Fui para dar una mano, faltaban voluntarios hombres. Llegué y me encontré rodeado de mujeres tan hermosas, que tuve que optar por la estrategia más simple y confiable, quedarme callado para evitar que se desvaneciera el ideal que yo creía estar generando en al menos algunas de ustedes.
Empecé a quitarme la ropa para ponerme el vestido que ella había hecho. Me desnudaba lentamente, procurando lucir lo más delgado posible. Primero el pantalón, por supuesto, porque el pantalón aprieta mi cintura, y solo luego la remera. A vos ya te había visto alguna vez, te había visto mirándome y me gustó. Eran muchas, me rodeaban, me miraban, se hablaban en voz baja. ¿Qué estarían diciendo? No importa.
Me subí a la mesa para que los jueces analizaran el vestido que tenía puesto. Están mirando el vestido, no a mí. «Parate derecho, mirá para adelante y no sonrías, así se te ve más seguro» me decía.
Me bajé y volviste a aparecer vos, la que me miraba. Me pediste que me ponga tu vestido porque tu voluntario se había ido. Era minúsculo, me dijiste que no había problema, que conseguirías a alguien más pequeño para modelarlo. Pero yo quería quedarme un rato más.
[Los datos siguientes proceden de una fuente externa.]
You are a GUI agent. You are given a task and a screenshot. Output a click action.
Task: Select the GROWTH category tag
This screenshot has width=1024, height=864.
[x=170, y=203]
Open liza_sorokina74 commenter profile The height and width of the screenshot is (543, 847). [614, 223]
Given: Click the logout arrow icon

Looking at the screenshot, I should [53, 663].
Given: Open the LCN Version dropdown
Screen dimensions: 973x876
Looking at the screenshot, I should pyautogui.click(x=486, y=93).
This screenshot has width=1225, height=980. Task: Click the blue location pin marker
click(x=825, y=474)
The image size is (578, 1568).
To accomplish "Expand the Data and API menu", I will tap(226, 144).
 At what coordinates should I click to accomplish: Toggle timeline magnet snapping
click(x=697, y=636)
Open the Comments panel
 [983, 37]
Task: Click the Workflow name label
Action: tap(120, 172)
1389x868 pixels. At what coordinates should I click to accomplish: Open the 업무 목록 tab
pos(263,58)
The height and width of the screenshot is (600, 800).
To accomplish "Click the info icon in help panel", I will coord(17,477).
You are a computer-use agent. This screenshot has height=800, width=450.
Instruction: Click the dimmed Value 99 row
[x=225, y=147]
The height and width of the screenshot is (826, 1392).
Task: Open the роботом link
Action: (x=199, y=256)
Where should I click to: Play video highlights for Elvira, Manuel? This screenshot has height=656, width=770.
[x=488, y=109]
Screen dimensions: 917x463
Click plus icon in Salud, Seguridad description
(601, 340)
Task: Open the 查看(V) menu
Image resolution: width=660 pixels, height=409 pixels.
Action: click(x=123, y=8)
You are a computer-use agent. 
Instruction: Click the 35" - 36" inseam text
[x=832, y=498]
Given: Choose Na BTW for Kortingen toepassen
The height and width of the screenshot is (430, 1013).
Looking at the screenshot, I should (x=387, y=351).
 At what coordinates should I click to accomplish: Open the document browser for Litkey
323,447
Te respondí con calma que lo haría entrar, que me dieras dos minutos. Te diste vuelta para hablar con alguien y me diste la espalda. Qué linda espalda.
Tenías puesto algo que quería ser un vestido, pero más bien parecía un cilindro de tela con dos tiras que lo suspendían sobre tu cuerpo. Pero tu cuerpo lo hacía perfecto. Transformaba ese pedazo de tela barata y sin gracia en un vestidito elegante. Recorrí tu espalda con la mirada. El vestido colgaba apenas por debajo de tu cola. Fui subiendo por el camino cóncavo que iniciaba tu cintura hacia arriba, hasta llegar a tus hombros, que del mismo tamaño que tu cintura te hacían parecer una escultura de hielo, fina, elegante y frágil, tan frágil que debía conformarme con mirarte de lejos. Sobre tus hombros, perfectamente perpendiculares a tu cuerpo, como construidos por un escultor que se empeñó en colocar la cabeza de su obra sobre una base perfecta, se apoyaba tu cabeza, adornada por un rodete desprolijo que podía alardear su existencia gracias a tu cuello tan delicado, que podría sostener hasta una peineta de plástico y darle la clase de una diadema de cristales. Ahí parado con tu vestido que apretaba tanto mis costillas que me costaba respirar, me dí cuenta de que era ese vestido el que quería llevar puesto, porque tanto me apretaba que solo me dejaba pensar en una cosa a la vez, y mientras ese pensamiento fueras vos, podría dejármelo puesto hasta ahogarme contemplándote.